3 model extractions of an invoice:

Source 1:
  invoice_number: "INV-001"
  vendor: "Acme Corp"
  total: 150.00
  items: [{sku: "A", qty: 10}, {sku: "B", qty: 20}]

Source 2:
  invoice_number: "INV-001"
  vendor: "ACME Corporation"    ← Different format
  total: 151.00                 ← Slight variation (within 3% → same cluster)
  items: [{sku: "B", qty: 20}, {sku: "A", qty: 10}]  ← Different order!

Source 3:
  invoice_number: "INV-001"
  vendor: "Acme Corp"
  total: 150.00
  items: [{sku: "A", qty: 10}, {sku: "B", qty: 25}]  ← qty differs significantly

─────────────────────────────────────

After alignment + consensus:

Result:
  invoice_number: "INV-001"     ← 3/3 agreed
  vendor: "Acme Corp"           ← 2/3 exact, 1 similar
  total: 150.3                  ← Mean of cluster [150, 151, 150]
  items:
    [{sku: "A", qty: 10},       ← Aligned correctly
     {sku: "B", qty: 20}]       ← 2/3 in cluster [20, 20], 1 outlier [25]

Likelihoods:
  invoice_number: 1.0
  vendor: 0.85
  total: 1.0                    ← All 3 in same cluster (|151-150|=1 ≤ 3%×151≈4.5)
  items:
    [{sku: 1.0, qty: 1.0},
     {sku: 1.0, qty: 0.67}]     ← qty: [20, 20, 25] → 2/3 in cluster, |25-20|=5 > 3%×25=0.75

Summary

TypeMethodConfidence Formula
BooleanMajority votewinner_count / total
Number3% clusteringcluster_size / total
StringSemantic clusteringdominance × cohesion
ObjectRecursivePer-field confidence
ArrayElement-wisePer-element confidence
These confidence scores help you identify which fields might need human review.

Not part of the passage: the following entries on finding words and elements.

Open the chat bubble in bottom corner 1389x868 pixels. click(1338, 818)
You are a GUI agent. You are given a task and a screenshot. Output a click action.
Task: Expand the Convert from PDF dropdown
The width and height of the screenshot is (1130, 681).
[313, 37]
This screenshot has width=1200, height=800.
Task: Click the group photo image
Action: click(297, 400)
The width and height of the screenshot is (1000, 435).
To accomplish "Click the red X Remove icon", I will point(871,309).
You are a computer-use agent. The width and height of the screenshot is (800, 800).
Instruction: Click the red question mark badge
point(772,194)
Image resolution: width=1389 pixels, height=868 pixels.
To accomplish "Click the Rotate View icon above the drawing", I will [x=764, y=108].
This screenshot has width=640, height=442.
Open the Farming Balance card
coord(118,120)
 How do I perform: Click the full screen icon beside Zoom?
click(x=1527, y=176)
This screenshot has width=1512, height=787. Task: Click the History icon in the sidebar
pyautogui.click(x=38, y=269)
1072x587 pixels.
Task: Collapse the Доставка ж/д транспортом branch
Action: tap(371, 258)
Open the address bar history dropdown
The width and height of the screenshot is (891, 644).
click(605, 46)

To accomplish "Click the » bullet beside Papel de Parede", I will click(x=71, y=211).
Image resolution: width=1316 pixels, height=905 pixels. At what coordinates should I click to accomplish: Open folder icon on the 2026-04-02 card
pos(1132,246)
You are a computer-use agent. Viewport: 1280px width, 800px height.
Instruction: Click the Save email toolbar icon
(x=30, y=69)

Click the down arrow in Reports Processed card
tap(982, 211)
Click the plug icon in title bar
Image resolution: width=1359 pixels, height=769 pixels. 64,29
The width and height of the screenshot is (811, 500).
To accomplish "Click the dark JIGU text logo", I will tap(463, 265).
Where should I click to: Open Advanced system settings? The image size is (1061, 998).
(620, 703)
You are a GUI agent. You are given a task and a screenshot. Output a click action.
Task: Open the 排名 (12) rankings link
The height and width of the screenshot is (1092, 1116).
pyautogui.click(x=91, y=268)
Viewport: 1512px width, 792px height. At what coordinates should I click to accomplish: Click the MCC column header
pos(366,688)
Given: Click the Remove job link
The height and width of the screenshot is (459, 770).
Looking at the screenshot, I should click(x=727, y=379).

Special Case: n=2 (Similarity Mode)

When you have exactly 2 sources, the system can operate in two modes:

Consensus Mode (default)

Same as n > 2: merge values, output a single result with likelihoods.
Source 1: {qty: 100}
Source 2: {qty: 101}

Consensus: {qty: 100.5}
Likelihood: {qty: 1.0}  (both in same cluster: |101-100|=1 ≤ 3%×101=3.03)
Note: If values are in different clusters (e.g., [10, 20]), tie-breaking picks one value (preferring larger absolute values), not the mean.

Similarity Mode (for evaluation)

Instead of merging, compute how similar each field is between the two sources. This is useful when comparing a model’s extraction against a ground truth.
Reference:  {qty: 10,  vendor: "Acme Corp"}
Prediction: {qty: 10,  vendor: "ACME"}

Similarity per field:
  qty:    1.0    (exact match)
  vendor: 0.92   (semantically similar)

Total similarity: 0.96

When to Use Which?

Use CaseModeOutput
Multiple model runs (n_consensus=3)ConsensusMerged value + confidence
Compare extraction vs ground truthSimilarityPer-field similarity score
A/B test two modelsSimilarityPer-field similarity to reference
Quality evaluationSimilarityTotal similarity score
Key difference: Consensus produces a merged value. Similarity produces a score (0-1) measuring how close the values are.